AUFGABE 1
Erkläre anhand des Lesetexts, warum sich die Sehnsucht nach dem unbedingten Unterwegssein gegen die Allmacht der Echtzeit stemmt.

Der Ja, Panik Sänger Andreas Spechtl schreibt über Unstern: „Ein staubiges Europa ist das Interieur dieser Platte. Ein letzter Gruß von den Straßen einer zerfallenden Welt. Ob Hamburg, Anglet oder Barcelona, es liegt ein Schleier über den Geschichten. Hier unternimmt jemand übermütig und fast trotzig eine Reise, in einer Zeit in der das Wort zusehends seinen Begriff verloren hat. Gibt es doch schon kein Dort mehr, das nicht augenblicklich in ein Hier verwandelt werden könnte. Es ist diese Sehnsucht nach dem unbedingten unterwegs sein, die, da sie auf die Strecke und nicht das Ziel schielt, sich vehement gegen die Allmacht der Echtzeit stemmt, eine melancholische Verstimmung, die erst das neue Jahrhundert mit sich brachte.

Mein Leben hangelt sich an Autobahnen entlang / Automobile hasse ich mehr als alles / Werd mir einen Zebrastreifen malen / Wie sie ihrem Ziel entgegenrasen / Wie sich auf der Ueberholspur Penisse jagen / Mein Blick verbeugt sich mehr und mehr / Aus dem Strassengraben befuehle ich die Dinge neu

Die eigenartige Schönheit der Musik, die sich zuvorderst am Beginn eines Stückes bestimmen lässt, da wo sich der erste Ton jedes Mal wieder aus einem Abgrund schält, den das zuvor gehörte hinterlassen hat, hat sich mir erst relativ spät erschlossen. Es ist so, als hätte man sich als erstes die Grammatik dieser Platte anzuschaffen um verstehen zu können, dass sich das Klick und Klack hier, das Kreischen und Kratzen da, die scheinbaren Irrwege und die Haken die sich durch die Musik schlagen, niemals nirgendwohin verlieren und niemals den Worten ins Wort fallen. Nein, ganz im Gegenteil, denn wenn der Song ausbricht, bricht er ins Ganze der Platte auf, und er macht es mit Kalkül, macht es ihretwillen. Ganz wie der Tag die Nacht braucht um sich nicht in Zeit aufzulösen und seinen Namen zu verlieren, scheint kein Stück so recht ohne das andere funktionieren zu wollen. Das fertige Stück funktioniert nur als kurze Station, der Aufbruch ist immer schon angedacht. Alles irrt einer unartikulierbaren Idee, einer, die sich nicht benennen lassen will, entgegen.

AUFGABE 2
Schreibe die Einträge um, beginnend mit der Zeile, die „Image resolution: width=1072“ enthält, und endend mit dem Schluss der Einträge, und ersetze dabei „screenshot“ durch „image“, ohne sonst etwas zu ändern. Lass die Bilder in deiner Antwort weg.

AUSZÜGE AUS DATENSÄTZEN
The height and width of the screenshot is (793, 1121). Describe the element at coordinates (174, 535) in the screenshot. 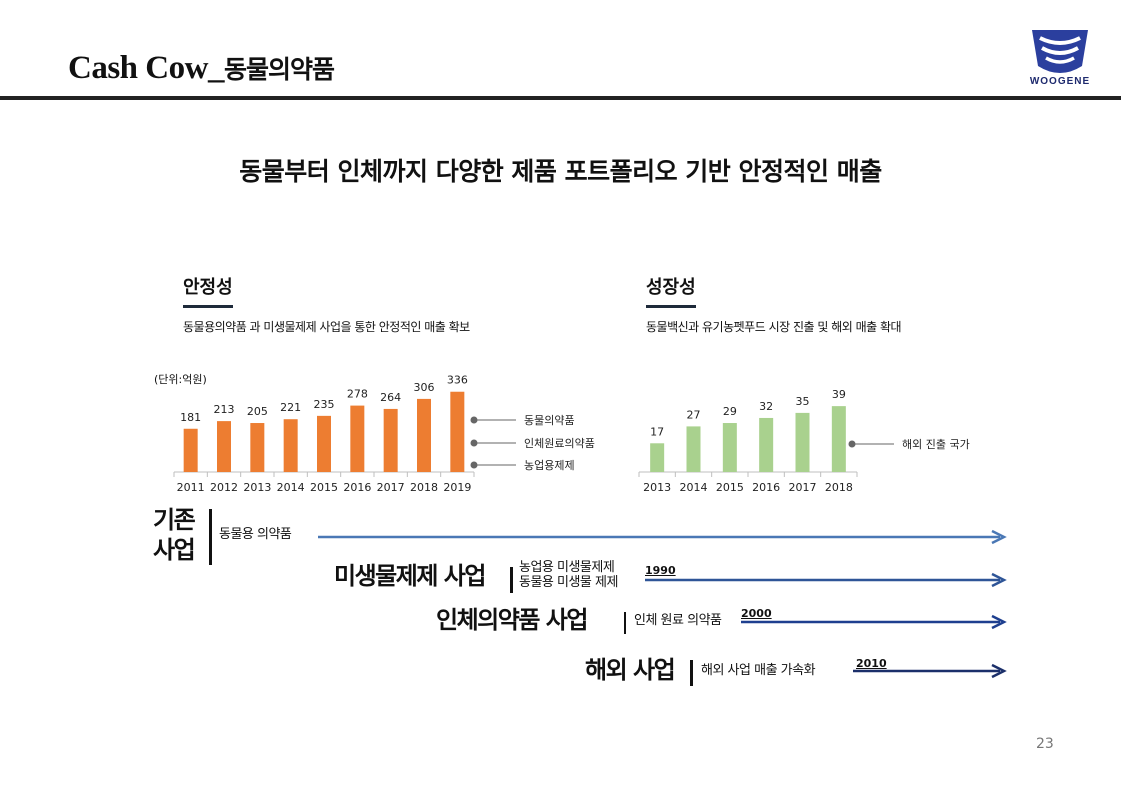

I see `existing-business-title: 기존 사업` at that location.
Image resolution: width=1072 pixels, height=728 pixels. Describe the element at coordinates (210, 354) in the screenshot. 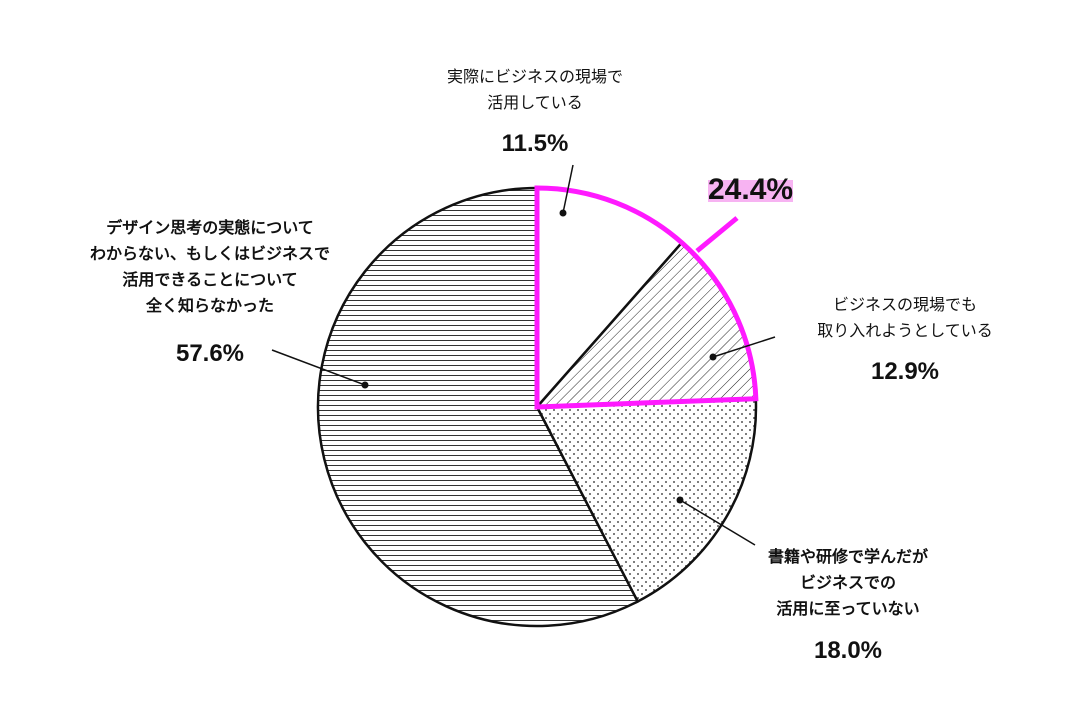

I see `value-label: 57.6%` at that location.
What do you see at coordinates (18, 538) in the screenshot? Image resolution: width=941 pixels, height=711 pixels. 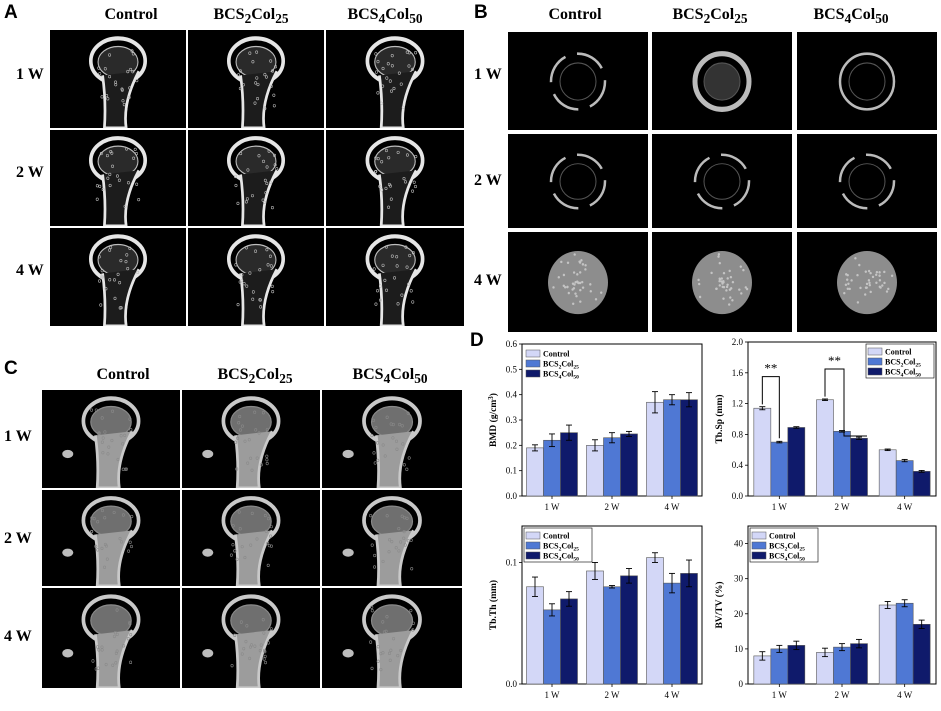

SCHRIFTLICHE ANTWORT 1
Die Sehnsucht nach dem unbedingten Unterwegssein stemmt sich gegen die Allmacht der Echtzeit, weil sie auf die Strecke und nicht auf das Ziel schielt.

SCHRIFTLICHE ANTWORT 2
Image resolution: width=1072 pixels, height=728 pixels. Describe the element at coordinates (210, 354) in the image. 

I see `value-label: 57.6%` at that location.
What do you see at coordinates (18, 538) in the image? Image resolution: width=941 pixels, height=711 pixels. 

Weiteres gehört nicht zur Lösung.